Numerical Simulation of Shale Gas Production and Fracturing Fluid Distribution: Integration of Apparent Permeability and Secondary Fracture Network Modeling

Abstract
Complex flow mechanisms are encountered in shale matrix due to the presence of nanopores. Numerous apparent permeability models have been proposed to capture the ensuing non-Darcy flow behavior. However, these models are not readily available in most commercial reservoir simulators, and ignoring these mechanisms can potentially underestimate the overall matrix conductivity. During the hydraulic fracturing process, the fracturing fluid may cause water blockage, if the nearby secondary fractures subsequently close and get disconnected due to changes in effective stress distribution during flowback and production. The circumstances and detailed mechanisms associated with this phenomenon are still poorly understood. This work implements an explicit coupling strategy for integrating a pressure-dependent apparent permeability model and a dynamic secondary fracture closure process in the reservoir simulation. The numerical models are subsequently used to study the impacts of apparent permeability modeling, secondary fracture distributions and water blockage on gas production and water loss; the impacts of multiphase flow functions and shut-in durations on fluid retention are assessed.

A set of 3D reservoir models are constructed based on data obtained from the Horn River shale gas reservoir. A stochastic 3D discrete fracture network (DFN) model are upscaled into equivalent continuum dual-porosity dual-permeability (DPDK) models. An apparent permeability (Kapp) model accounting for the contributions of Knudsen diffusion, slip flow and surface pore roughness is applied at each grid block. In order to capture the pressure dependency, a novel coupling scheme is formulated to facilitate the updating of Kapp and effective stress after a certain designated time interval.

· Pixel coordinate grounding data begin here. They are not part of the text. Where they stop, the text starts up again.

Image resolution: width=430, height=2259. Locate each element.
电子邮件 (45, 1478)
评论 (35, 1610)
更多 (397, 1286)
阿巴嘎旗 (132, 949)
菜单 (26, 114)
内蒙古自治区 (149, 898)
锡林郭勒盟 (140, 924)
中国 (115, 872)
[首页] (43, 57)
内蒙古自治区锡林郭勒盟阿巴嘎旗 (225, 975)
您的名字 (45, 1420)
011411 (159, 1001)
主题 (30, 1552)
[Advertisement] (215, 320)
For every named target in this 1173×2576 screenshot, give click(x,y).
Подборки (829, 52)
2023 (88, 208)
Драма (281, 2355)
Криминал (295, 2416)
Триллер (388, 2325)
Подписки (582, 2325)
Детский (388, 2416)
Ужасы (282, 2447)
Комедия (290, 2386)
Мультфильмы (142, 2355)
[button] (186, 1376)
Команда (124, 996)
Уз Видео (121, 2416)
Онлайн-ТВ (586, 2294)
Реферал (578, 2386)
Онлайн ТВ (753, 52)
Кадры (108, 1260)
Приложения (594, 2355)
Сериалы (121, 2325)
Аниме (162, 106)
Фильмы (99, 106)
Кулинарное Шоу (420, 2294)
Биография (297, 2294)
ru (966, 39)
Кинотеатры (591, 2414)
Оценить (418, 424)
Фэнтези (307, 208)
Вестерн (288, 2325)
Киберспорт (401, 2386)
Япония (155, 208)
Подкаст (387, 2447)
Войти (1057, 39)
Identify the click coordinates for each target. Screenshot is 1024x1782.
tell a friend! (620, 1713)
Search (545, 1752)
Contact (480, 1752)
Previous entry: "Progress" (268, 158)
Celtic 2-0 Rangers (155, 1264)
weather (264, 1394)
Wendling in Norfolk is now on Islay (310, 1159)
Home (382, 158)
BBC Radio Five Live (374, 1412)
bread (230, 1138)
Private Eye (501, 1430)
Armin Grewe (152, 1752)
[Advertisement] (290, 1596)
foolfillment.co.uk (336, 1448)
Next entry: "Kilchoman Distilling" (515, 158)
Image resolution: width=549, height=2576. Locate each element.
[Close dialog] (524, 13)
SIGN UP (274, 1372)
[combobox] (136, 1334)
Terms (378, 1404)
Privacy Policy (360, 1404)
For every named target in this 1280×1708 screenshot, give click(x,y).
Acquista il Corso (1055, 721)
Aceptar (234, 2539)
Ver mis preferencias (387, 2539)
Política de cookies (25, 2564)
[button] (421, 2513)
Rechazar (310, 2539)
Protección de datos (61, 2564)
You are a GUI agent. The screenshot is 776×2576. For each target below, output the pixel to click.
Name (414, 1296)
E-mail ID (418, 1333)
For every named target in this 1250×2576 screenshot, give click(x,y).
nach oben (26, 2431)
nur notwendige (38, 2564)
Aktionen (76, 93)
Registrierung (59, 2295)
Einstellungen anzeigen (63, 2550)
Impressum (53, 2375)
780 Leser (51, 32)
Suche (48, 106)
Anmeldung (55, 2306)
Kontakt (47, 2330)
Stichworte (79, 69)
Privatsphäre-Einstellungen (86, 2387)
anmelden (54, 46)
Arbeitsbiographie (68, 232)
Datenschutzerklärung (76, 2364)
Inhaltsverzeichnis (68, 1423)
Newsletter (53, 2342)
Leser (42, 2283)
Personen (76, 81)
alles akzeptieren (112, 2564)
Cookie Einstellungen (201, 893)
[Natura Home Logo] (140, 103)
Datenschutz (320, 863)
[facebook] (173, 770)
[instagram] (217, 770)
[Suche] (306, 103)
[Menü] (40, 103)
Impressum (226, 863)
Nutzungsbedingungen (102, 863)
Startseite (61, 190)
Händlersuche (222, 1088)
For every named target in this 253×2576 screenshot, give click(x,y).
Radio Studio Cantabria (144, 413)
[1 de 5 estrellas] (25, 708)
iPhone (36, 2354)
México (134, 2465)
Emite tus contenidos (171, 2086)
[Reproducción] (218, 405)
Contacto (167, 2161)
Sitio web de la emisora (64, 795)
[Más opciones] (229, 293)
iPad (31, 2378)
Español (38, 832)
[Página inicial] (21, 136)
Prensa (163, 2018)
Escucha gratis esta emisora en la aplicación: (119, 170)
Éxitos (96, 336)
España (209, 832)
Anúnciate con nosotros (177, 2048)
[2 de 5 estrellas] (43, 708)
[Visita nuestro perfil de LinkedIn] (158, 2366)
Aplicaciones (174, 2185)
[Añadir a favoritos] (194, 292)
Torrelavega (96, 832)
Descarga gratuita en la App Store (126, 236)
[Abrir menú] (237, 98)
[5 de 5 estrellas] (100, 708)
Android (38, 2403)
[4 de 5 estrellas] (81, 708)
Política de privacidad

In addition, a novel method involving rock-type indicators is introduced to represent the open and closed states of secondary fractures, facilitating the modeling of stress-dependent closure of the secondary fracture system.

The results reveal that incorporating these additional flow mechanisms via the apparent permeability formulation could potentially increase the overall gas production prediction by up to 12%, depending on the matrix or fluid properties; ignoring Kapp modeling could overestimate water recovery. Fracture closure and the resulting water blockage would reduce the gas production but enhance the water recovery. The implications of Kapp and fracture closure modeling in water-loss mechanisms are further examined through a set of sensitivity analyses.

A few interesting findings are observed: (1) the extent to which the fracturing fluid could imbibe into the matrix is mainly affected by the secondary fracture connectivity; an increase in secondary fracture intensity may enhance water loss; (2) except for an increase in the matrix gas relative permeability, gas and water productions are typically inversely related to the amount of water in the near-well region; (3) in a gas-water system, compressibility of the in-situ fluids renders the effects of counter current imbibition and water retention to be more complex from those observed in water-oil systems; (4) in the presence of disconnected secondary fractures, gas production would be improved with less water imbibition into the matrix, while a shorter shut-in period may be beneficial to both water and gas recovery. These results have offered several interesting insights regarding the potential implications on fracturing design and estimation of stimulated reservoir volume.